# best exhaust?



## xcrunner18 (Jan 1, 2006)

Hey everyone... I really want new exhaust on my 95 240... But i don't hwve a ton of money... So my question is what would straight piping sound like? and how much horses would i lose or gain? ... i love deep sounding exhaust but i don;t want it to loud. But i also want lots of horsepower so i wanna know what kind of exhaust would be best. Final question, i really am thinking sr20 of rb26 swap in future so should i just get 3" exhaust and be done with it? any comments or ideas at all would be awesome!! Thanks!!!


----------



## Nismo240 (Jul 24, 2004)

there is no "best" exhaust, its all preference. a straight pipe is generally gonna be loud and your gonna gain about the same hp with whatever you go with. i would go with the hks hi power, they're very nice and look good on S14's. apex'i is good too, but i've heard their exhaust hang really low. some others are blitz, jic magic, tananbe, 5zigen, etc. as for the swap, i would recommed at least 2.75". and go with an SR20 or RB25, they'll be a lot easier than puttin in a RB26. they'll also be a hell of a lot cheaper.


----------



## OBOLISK NH (Jul 7, 2006)

I had a '96 240sx and i installed a apexi N1 cat-back. it had a great sound not loud at all nice mellow tone, and when you got on it, it gave a NICE growl. i went for the 3" size and notice a bit more power when coupled with a good intake. but if the money factor is against you then tanabe has a a few models that look pretty close to the N1. i got a lot of comments on it because it has a slight slant to the left from behind.


----------



## Nismo240 (Jul 24, 2004)

yeah, forgot to mention that. S14's look good as hell with the angled exhaust. but the N1 is a good exhaust to go with, many people have and liked it.


----------



## ABuSD (Jun 28, 2005)

In Australia id go HKS Hi-Power, cos its the cheapest, i dunno if its the same over there in the states.
Go HKS! Or if u got money Legerfort.


----------



## xcrunner18 (Jan 1, 2006)

Nismo240 said:


> there is no "best" exhaust, its all preference. a straight pipe is generally gonna be loud and your gonna gain about the same hp with whatever you go with. i would go with the hks hi power, they're very nice and look good on S14's. apex'i is good too, but i've heard their exhaust hang really low. some others are blitz, jic magic, tananbe, 5zigen, etc. as for the swap, i would recommed at least 2.75". and go with an SR20 or RB25, they'll be a lot easier than puttin in a RB26. they'll also be a hell of a lot cheaper.



Thanks a lot you guys for your commets!  I was really considering the hks hi power, I've seen it of another s14 and think it looks sweet! Yeah I've been looking at the rb26 and its gonna be like 4,000 or more to get it and get it over here  ... But i can't seem to find the rb25... I really like the sr20 but i want lots of horses and torque... Another question, how much horse and torque does the sr20 and rb25 put out stock? And whats the gas mileage in the s14 do they get (if anyone knows, because gas is a BIG problem right now!!) THanks again!!


----------



## Nismo240 (Jul 24, 2004)

you can't an rb25??? you must not be looking hard enough, i see them as much as SR's. and the SR isn't a bad motor at all. i got to drive one for the first time today and i loved it. it has really good throttle response and is hella quick for a stock motor. the S14 SR puts out 220hp and 203tq i believe and the rb25 is around 250hp, but i'm not sure about their torque. as for gas mileage, you should get a reasonable amount as long as you don't constanley go into boost.


----------

______

§ What you will do
1: Answer these about the exhaust thread:
(a) What minimum exhaust size does Nismo240 recommend for the engine swap?
(b) What size did OBOLISK NH choose for the apexi N1 cat-back?
(c) What horsepower and torque figures does Nismo240 give for the S14 SR?
2: Print the exhaust thread word for word, from "yeah, forgot to" to "got money Legerfort.".

§ Data provided
______

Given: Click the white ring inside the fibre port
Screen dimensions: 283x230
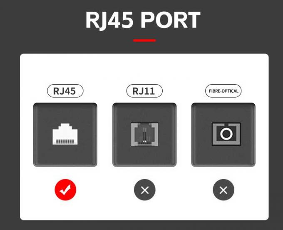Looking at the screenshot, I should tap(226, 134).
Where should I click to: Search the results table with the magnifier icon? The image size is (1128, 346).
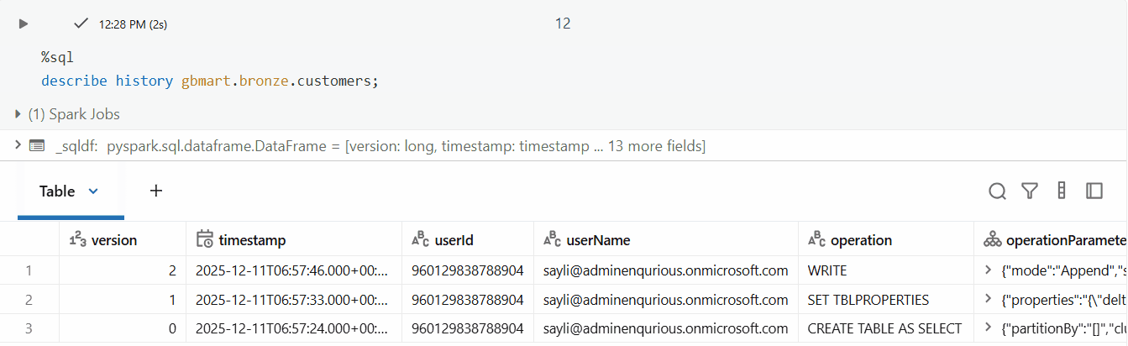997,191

______

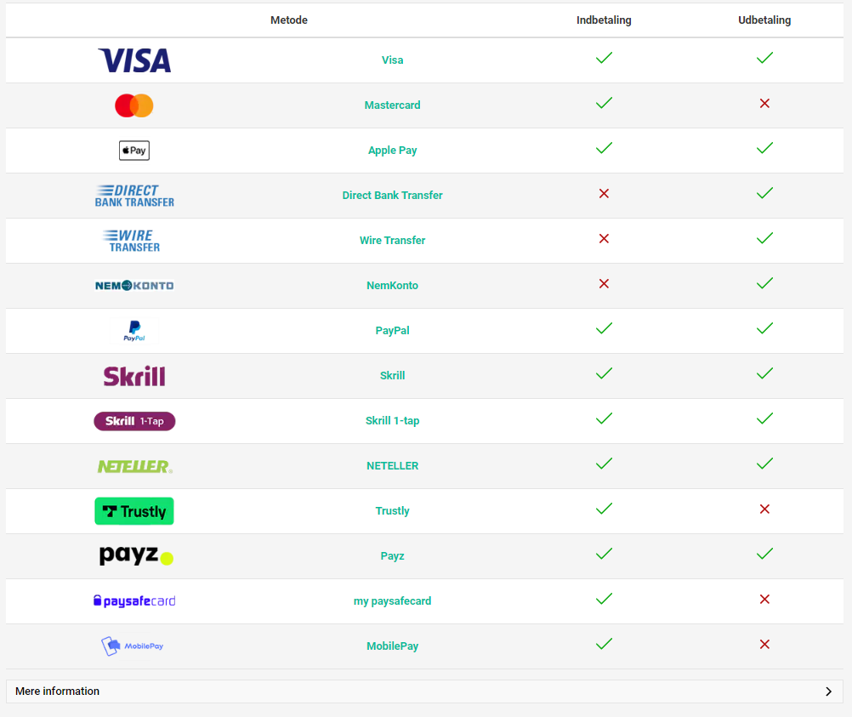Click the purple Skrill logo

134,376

______

§ Answers by task
1:
(a) At least 2.75".
(b) 3".
(c) 220hp and 203tq.

2:
yeah, forgot to mention that. S14's look good as hell with the angled exhaust. but the N1 is a good exhaust to go with, many people have and liked it.


----------



## ABuSD (Jun 28, 2005)

In Australia id go HKS Hi-Power, cos its the cheapest, i dunno if its the same over there in the states.
Go HKS! Or if u got money Legerfort.